宴廳內兩側矗立著十八支雕金龍的粗壯立柱,宛若守衛在兩側的十八羅漢。金龍栩栩騰雲如生,自下而上,好似眨眼間便駕霧遠去。

廳內主位設九層高階,階中斜布四方玉石,上雕九龍戲雲。高階之上乃宮中三尊之位,置細螺旋紋食案。後屏雕環形藤蔓,蜿蜒盤旋,似氤氳迷煙。加之黑漆噴灑,金粉勾勒,入眼油亮且有光澤。映著立柱之間懸起的,上繡暗紋松鶴圖的暗紅羅紗帳,盡顯奢靡尊貴,且極富寓意。

廳外玉階過多,司檀累的氣喘籲籲,兩臉蛋更是紅潤了。聞亦攬著她,分承她一般的重,進了廳直接尋位就坐。也不顧誰人前來攀聊,只微微頷首算是回應。

夏日炎熱,廳內特置了許多冰鑒來降溫,還算是清涼。其實有一個移動冰鑒在身旁,司檀一點兒都不擔心會不會熱的冒汗。

落了座,她算是舒了好大口氣。

那麽多層玉階,可算是把人累死了!

一側宮婢倒了茶水來,司檀口渴,正想仰頭大飲,忽然瞥見周圍幾人都是掩袖啄那麽一小口,她哀嘆口氣,苦兮兮地看著案上的清茶。

盯了好半晌,眼看著都能盯出個窟窿出來,才伸出三指緩緩撚起茶盞。

聞亦接過宮婢手中的金亮銅壺,道:“宴前無需顧禮,想怎麽喝都行。”

司檀搖了搖頭。雖說是宴前,讓旁人見到也不好。不僅僅是要笑她了,會連著聞亦一起笑的。

長久被人笑話慣了,笑她的話,她自是不怕。可她不能因她之過,讓旁人連聞亦也一起笑了。

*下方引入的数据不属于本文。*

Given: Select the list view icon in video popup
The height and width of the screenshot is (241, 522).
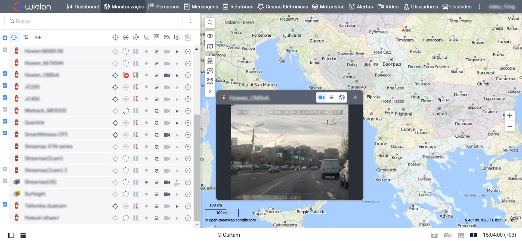Looking at the screenshot, I should pyautogui.click(x=331, y=97).
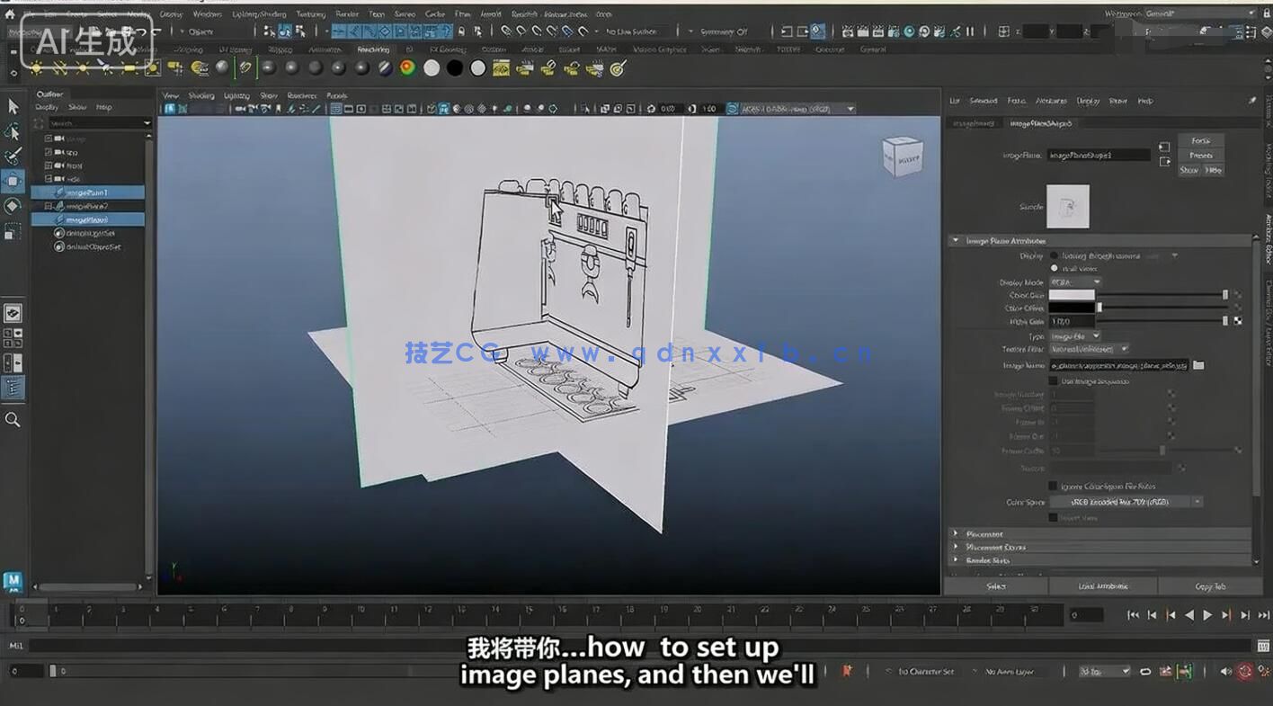Click the Color Gain color swatch
The image size is (1273, 706).
(1070, 294)
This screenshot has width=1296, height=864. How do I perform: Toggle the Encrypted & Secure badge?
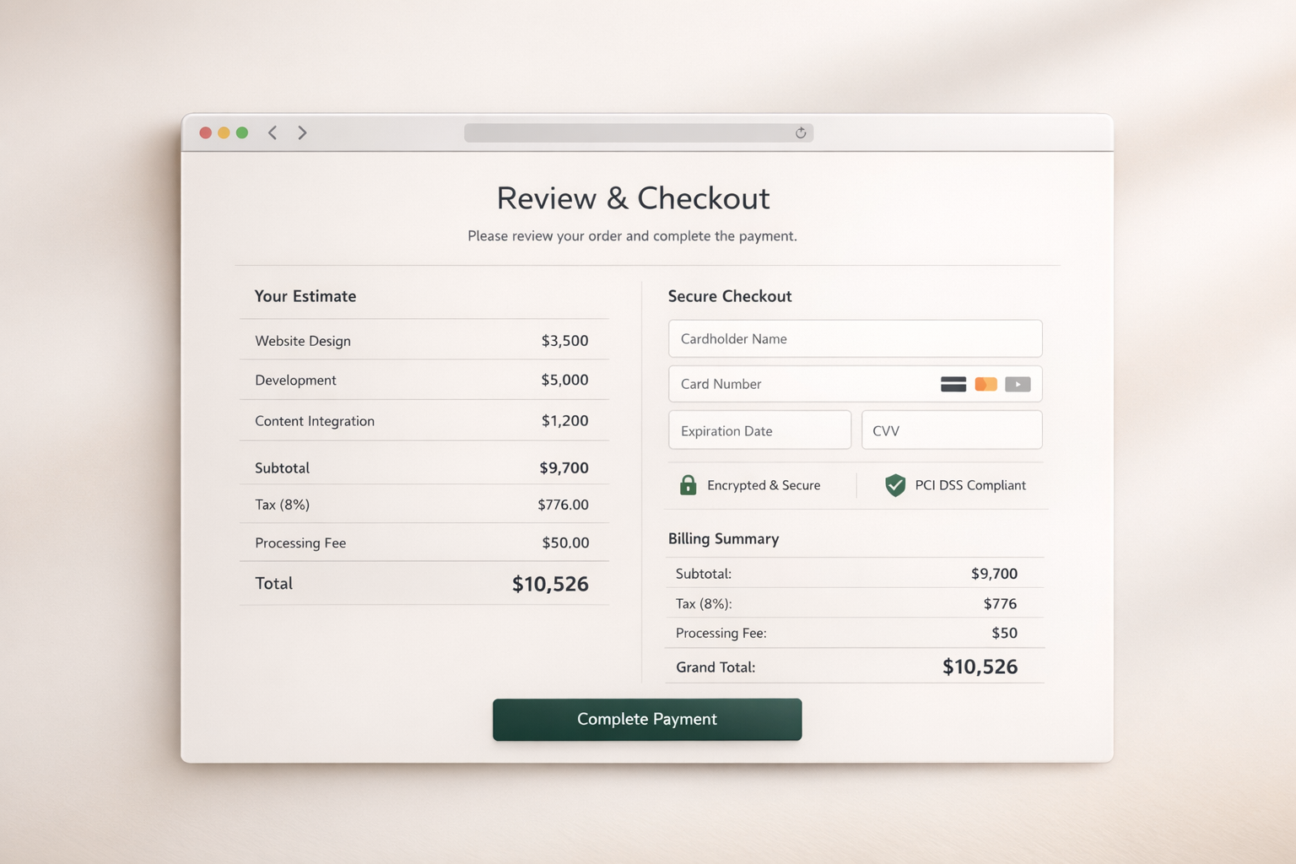[x=751, y=485]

她緩緩垂瞼,長長的睫毛掃下一排扇影,慢悠悠地淺啄一口。清茶潤滑直入吼間,原本的疲累頃刻間散了去。她很是滿足的回舔雙唇,勾出一彎清淺可人的弧線。

聞亦心暖,更多的是心疼。他也不說什麽,就提著銅壺,待她喝過之後,再添上一些。

午時至,鑼鼓鳴,廳內眾位齊齊就坐等候。

編鐘先敲響,編磬和聲隨後,悠悠繞梁的樂曲,渾厚而大氣。藉殿內敞闊,樂聲似風穿空谷,於高處相合之後,婉轉回旋,再入耳別有一番味道。